— START Task inputs —

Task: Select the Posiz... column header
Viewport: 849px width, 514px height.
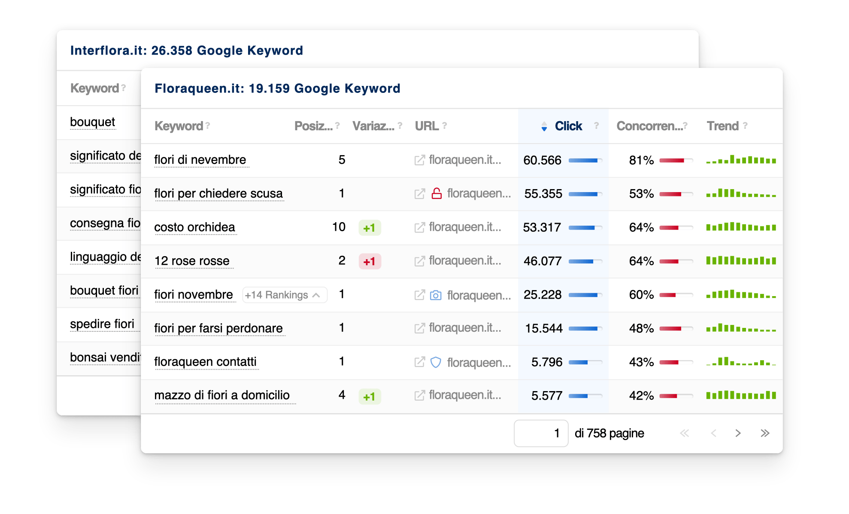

— END Task inputs —
— START Task inputs —

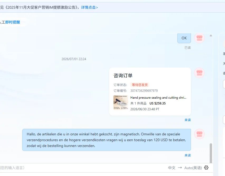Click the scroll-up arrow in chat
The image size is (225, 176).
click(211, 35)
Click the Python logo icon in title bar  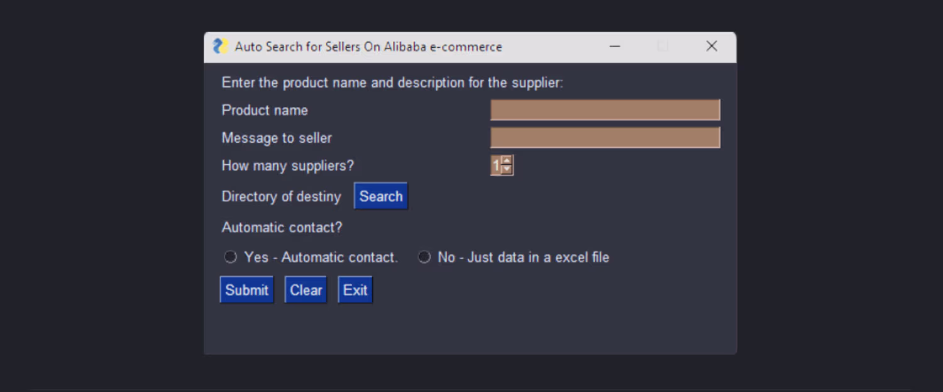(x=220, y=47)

— END Task inputs —
— START Task inputs —

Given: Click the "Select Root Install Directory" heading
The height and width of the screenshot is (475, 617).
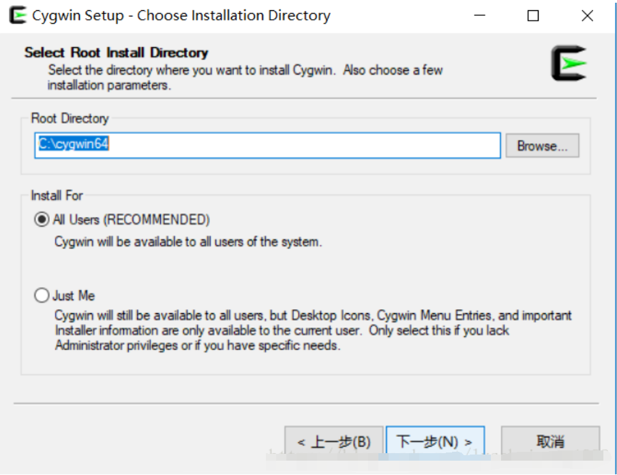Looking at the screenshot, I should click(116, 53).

— END Task inputs —

- _Exercise goal_
Give back only the stretch from the line containing "Task: Select the Posiz... column header" through the line containing "Viewport: 849px width, 514px height.", replacing "column header" with "column heading" and leaving all else unchanged.

- _Answer for this exercise_
Task: Select the Posiz... column heading
Viewport: 849px width, 514px height.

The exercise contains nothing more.